You get the feeling of how the fairground and music mesh together through the opening frames of Ken Russell’s 1962 documentary for the BBC arts programme Monitor, with his film ‘Pop Goes the Easel’ focussing on the nascent pop art scene through the artists Peter Blake, Pauline Boty, Peter Phillips and Derek Boshier. A frisson of danger is portrayed in the 1960 film adaptation of Alan Sillitoe’s novel Saturday Night and Sunday Morning, with a coming to reckoning occurring at the nighttime Goose Fair.
In the bus stop photograph I’m absent… represented only by an elongated shadow. Even though, for me, 1982 was something of a fashion purchasing bonanza, there is a dearth of documentation. The shadow gives nothing away, but I’d have been dressed up in my best G-Force attire. My diary notes record that we got there, had a few rides (one of the group threw up after a ride on the Cobra), and then we were spotted and identified as ‘outsiders’ by a Long Eaton gang of grebs who arrived at the fair about an hour after us. Their nominal leader pointed me out, in my fancy clothes, as a particularly abhorrent invader. We had to make a swift group exit, doing a runner for the bus amidst a hail of hurled stones and insults. We were fast on our feet, a bus was conveniently arriving, and we got away unscathed. Bluff and bluster, subcultural psychodrama.
4. the seaside (again)
Sometimes you weren’t so lucky. Digging back into the diary notes; in the last week of July 1982 the fair returned to Long Eaton and I had an unchallenged evening there on the Friday night. The following day, Saturday 31 July, was an action-packed trip to Nottingham Boat Club to see Southern Death Cult. A real gathering of the tribes, spilling out onto the banks of the Trent to soak up the summer sun. But thankfully peaceful, numbed by booze, sunshine, good spirits and a sense of empowerment. On the Tuesday we had a day trip to Skegness, with mum and Aunty Linda, SDC’s tribal drums and hollering vocals still ringing in my ears. Then on Saturday 6 August three of us set out on an adventure, a holiday of sorts without parents.

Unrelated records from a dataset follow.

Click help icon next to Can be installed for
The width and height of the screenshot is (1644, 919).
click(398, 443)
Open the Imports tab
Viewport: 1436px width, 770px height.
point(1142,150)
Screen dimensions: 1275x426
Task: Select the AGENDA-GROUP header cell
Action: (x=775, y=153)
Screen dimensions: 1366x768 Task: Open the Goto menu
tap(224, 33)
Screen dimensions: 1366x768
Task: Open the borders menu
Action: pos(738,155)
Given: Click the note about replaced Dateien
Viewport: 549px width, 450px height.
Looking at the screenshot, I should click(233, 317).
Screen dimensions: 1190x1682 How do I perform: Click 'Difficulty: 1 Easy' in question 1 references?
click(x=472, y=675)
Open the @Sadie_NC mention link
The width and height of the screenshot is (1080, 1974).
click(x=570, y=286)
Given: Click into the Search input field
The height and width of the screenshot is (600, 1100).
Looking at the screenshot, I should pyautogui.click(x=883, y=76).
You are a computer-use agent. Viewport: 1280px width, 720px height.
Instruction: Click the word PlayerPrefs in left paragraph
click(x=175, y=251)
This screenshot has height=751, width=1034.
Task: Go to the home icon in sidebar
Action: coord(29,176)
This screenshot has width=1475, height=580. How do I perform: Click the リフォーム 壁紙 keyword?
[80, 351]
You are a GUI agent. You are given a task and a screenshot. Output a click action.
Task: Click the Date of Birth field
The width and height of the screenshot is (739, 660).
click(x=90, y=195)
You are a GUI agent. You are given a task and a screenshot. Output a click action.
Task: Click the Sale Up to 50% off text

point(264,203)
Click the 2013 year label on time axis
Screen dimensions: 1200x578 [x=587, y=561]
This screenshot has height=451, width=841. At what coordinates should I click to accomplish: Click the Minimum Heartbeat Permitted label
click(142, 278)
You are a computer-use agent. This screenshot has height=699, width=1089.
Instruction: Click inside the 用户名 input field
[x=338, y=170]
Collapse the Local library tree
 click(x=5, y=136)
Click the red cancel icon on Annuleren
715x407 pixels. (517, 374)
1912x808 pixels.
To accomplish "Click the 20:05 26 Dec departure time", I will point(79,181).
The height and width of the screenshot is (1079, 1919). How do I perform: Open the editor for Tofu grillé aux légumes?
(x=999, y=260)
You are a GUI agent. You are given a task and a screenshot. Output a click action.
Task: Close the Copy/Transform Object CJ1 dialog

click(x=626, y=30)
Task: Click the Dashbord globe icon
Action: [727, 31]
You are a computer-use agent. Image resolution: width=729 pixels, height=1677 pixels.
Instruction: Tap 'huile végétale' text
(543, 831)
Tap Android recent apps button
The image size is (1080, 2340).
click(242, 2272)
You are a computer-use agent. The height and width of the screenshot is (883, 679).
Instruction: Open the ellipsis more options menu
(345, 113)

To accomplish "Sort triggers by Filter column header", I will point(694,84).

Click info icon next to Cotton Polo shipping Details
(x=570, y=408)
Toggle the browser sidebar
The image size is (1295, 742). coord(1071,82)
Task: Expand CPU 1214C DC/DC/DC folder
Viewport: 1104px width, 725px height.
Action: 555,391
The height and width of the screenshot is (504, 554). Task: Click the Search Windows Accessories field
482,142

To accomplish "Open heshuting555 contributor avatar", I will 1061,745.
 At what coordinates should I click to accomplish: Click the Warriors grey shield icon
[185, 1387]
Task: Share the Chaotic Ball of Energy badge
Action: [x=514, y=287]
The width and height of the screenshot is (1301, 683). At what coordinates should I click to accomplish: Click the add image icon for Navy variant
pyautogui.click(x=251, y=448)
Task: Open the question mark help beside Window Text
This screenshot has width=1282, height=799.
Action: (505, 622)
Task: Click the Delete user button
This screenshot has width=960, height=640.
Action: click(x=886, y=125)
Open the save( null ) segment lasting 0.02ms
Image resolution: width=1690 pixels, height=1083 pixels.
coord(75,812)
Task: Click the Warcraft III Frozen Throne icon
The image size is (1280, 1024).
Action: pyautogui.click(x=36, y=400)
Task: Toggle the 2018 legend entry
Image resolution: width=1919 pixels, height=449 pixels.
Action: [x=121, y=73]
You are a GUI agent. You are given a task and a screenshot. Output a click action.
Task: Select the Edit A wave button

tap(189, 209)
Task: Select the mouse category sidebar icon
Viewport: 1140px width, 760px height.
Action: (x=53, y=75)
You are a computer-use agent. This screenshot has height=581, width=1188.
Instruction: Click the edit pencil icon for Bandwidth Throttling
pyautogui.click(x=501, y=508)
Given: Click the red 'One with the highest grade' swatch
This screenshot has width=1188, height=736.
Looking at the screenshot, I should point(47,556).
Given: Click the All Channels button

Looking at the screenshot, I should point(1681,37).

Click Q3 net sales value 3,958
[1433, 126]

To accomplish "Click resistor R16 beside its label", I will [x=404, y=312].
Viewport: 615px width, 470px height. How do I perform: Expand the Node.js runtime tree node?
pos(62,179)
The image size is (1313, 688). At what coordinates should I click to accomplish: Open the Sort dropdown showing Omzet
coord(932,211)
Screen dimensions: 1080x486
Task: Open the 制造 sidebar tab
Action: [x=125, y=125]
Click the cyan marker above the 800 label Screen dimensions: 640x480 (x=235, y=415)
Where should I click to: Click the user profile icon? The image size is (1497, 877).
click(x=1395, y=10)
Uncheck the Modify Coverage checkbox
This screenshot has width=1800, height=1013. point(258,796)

We each purchased the Coast and Peaks Rover which allowed seven days rail travel across to Manchester and Sheffield (‘Peaks’) and onwards to Blackpool and the North Wales train line (‘Coast’). Child tickets, super cheap. The plan was to sleep rough and have a good time. We visited Blackpool Pleasure Beach, slept under the giant Astroglide at Southport Pleasureland, called in to see Wigan Casino before it was knocked down, and then headed to Rhyl.
We had stashed our sleeping bags in a bush by the bowling green off the prom and planned to sleep under the stars. All of us had packed lightly, but I’d got my best piece: a black and yellow knitted G-Force rockabilly cardigan twinned with baggy trousers. A bit of gel to maintain my flat top. We chanced a late-night bar with a small disco underneath doing a Pernod promotion. By a minor miracle we copped off with a bunch of girls who invited us to stay in their caravan. Wow, a first for me. Walking along the prom in the early hours we were suddenly accosted by a group of males, drunk and sore from not ‘pulling’. The words still rattle around to this day: “what are you, some kind of fucking rockabilly?”, then a fist straight into my face which knocked me down in one go. The British seaside.